Wednesday, July 8, 2015

Eighteen

Today, we reached a huge milestone. My son, my first baby, turned 18. He's an adult. I mean, at least in the eyes of the government, for whatever that's worth. Personally, I'm still not quite an adult myself and I kind of hope my children will never really be adults. 

There's a palpable change in my life. I knew it was coming and, while I wasn't ignoring it per se, it definitely caught me by surprise. He slipped out the door to have a cup of coffee with a friend today and Chris turned to me and said, "We have an adult now," and those words cut straight into my belly. The concept was not a surprise, but the moment I truly understood it was. This milestone mirrors, for me, the larger process of parenting. When they're tiny, you obviously understand the logical concept that your children will grow up and leave your home and build their own lives. You know it's coming, but you only really know it in your head. Then your heart starts to slowly awaken to this truth.

I very clearly remember, as a brand new mommy, walking past a mirror with Andrew in my arms and being so surprised at his growth that I purposefully recorded it in my memory. Here he was, still fresh and tiny, but he was growing! His heavy, little head rested on my shoulder and his torso reached down to my ribs, with his little feet tucked in underneath...and he looked so tall. And that's when it started.

The understanding grows quietly and gradually, just as the children do. And then, for me, somewhere around the end of his junior year of high school, I found myself enveloped suddenly and completely by the understanding that he was going to leave. I knew it was coming - I had known it was coming all along, but the real understanding of it was sudden and alarming.

And now we're here. He's an adult. He will be moving into a dorm in a few weeks. These are not bad changes, but they are changes nonetheless, and big changes like these deserve a moment to be recognized, with both tears and celebration.

Truly, I am not sad. If there is any young man well-prepared to set out into his own life, it is Andrew. He has accomplished so much already. He has a passion for music and has excellent plans laid out for his music education in college. He is a scholar and has amassed an impressive academic resumé. He is a leader among his peers and isn't afraid to try new things. He is open and warm and humble and funny. He lives out his faith in a real and approachable way.

So, no - I am not sad. I am proud and I am excited and yes, I'm crying, but I am not sad.

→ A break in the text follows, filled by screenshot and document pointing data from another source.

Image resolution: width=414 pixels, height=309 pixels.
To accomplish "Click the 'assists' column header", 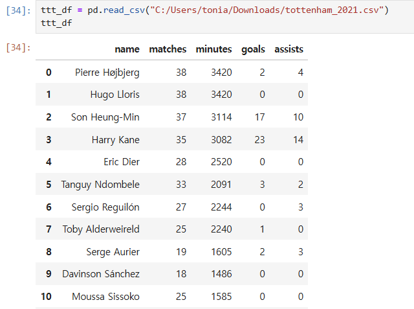I will pyautogui.click(x=289, y=49).
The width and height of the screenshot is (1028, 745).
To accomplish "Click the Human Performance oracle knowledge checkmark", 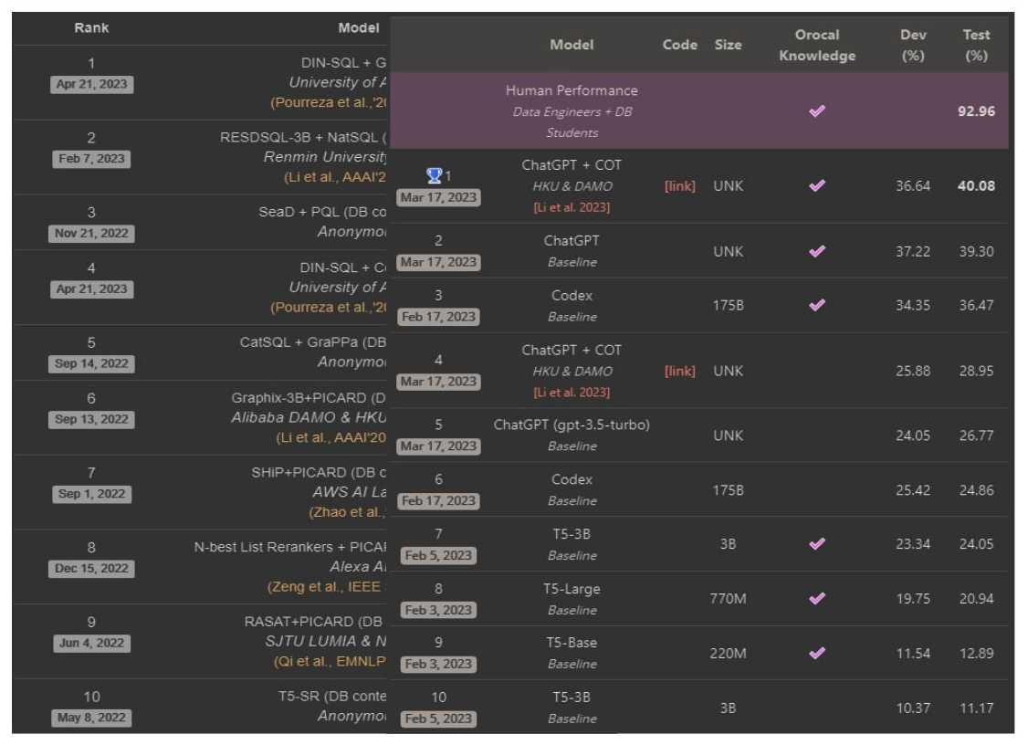I will [817, 111].
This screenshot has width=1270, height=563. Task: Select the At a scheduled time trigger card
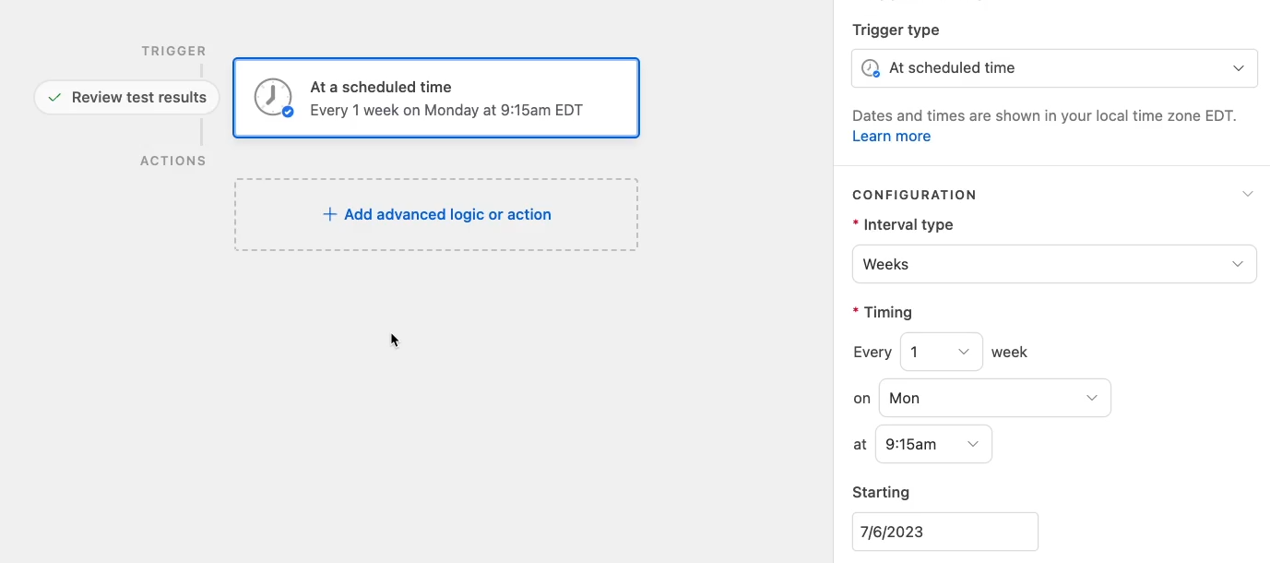436,98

I looked back through my archives to find my thoughts Andrew's 13th birthday and I'm so glad that I did. I remember looking ahead into the uncertainty of parenting teenagers and having hope that it wouldn't be as bad as society told me it would be, and I am happy to say that my time with teens in my house has so far been all I'd hoped for (I still have a few more years with another one in-house). Parenting culture told me to expect the worst from my children during these years and my children have defied those expectations by being the absolute coolest kids I know and my two favorite people in the world. I hope we continue to defy expectations as I walk them to the edge of the nest, let go of their hands, and watch them fly off. 

Ready, set, go!

And so, some birthday words for my Baby Bear Man-Cub Adult Son:
When you were smaller, you would bend whatever rules you had to in order to win. "Accidentally" hitting the reset button on a video game and changing the rules of card games were par for the course when you had the prize of first place in your sights. I hope you carry this idea with you into adulthood. Of course, I don't mean for you to cheat your way to the top, but I do hope that you always question the rules and doggedly pursue your goals without blindly accepting the obstacles that you will encounter on the way. Obstacles can have a nasty way of stopping people in their tracks, and once you've stopped, it's so hard to start back up again. I also want you to know that sometimes, obstacles indicate the need to change course and that it's completely okay to do that. Sometimes, altering your goals or setting them aside for a time to focus on something of greater importance is the right thing to do. Changing course is fine, but just keep moving. Keep something in your sights. Keep learning and keep doing and keep living.

Really living.

Adventure is an essential component of a full life. If you have trouble finding it, make sure you are asking the right question: "Why not?" That question is dangerous and wonderful and always lands me smack-dab in the middle of something I'm not sure I can handle. Which is pretty much where you should always be. You learn the most that way.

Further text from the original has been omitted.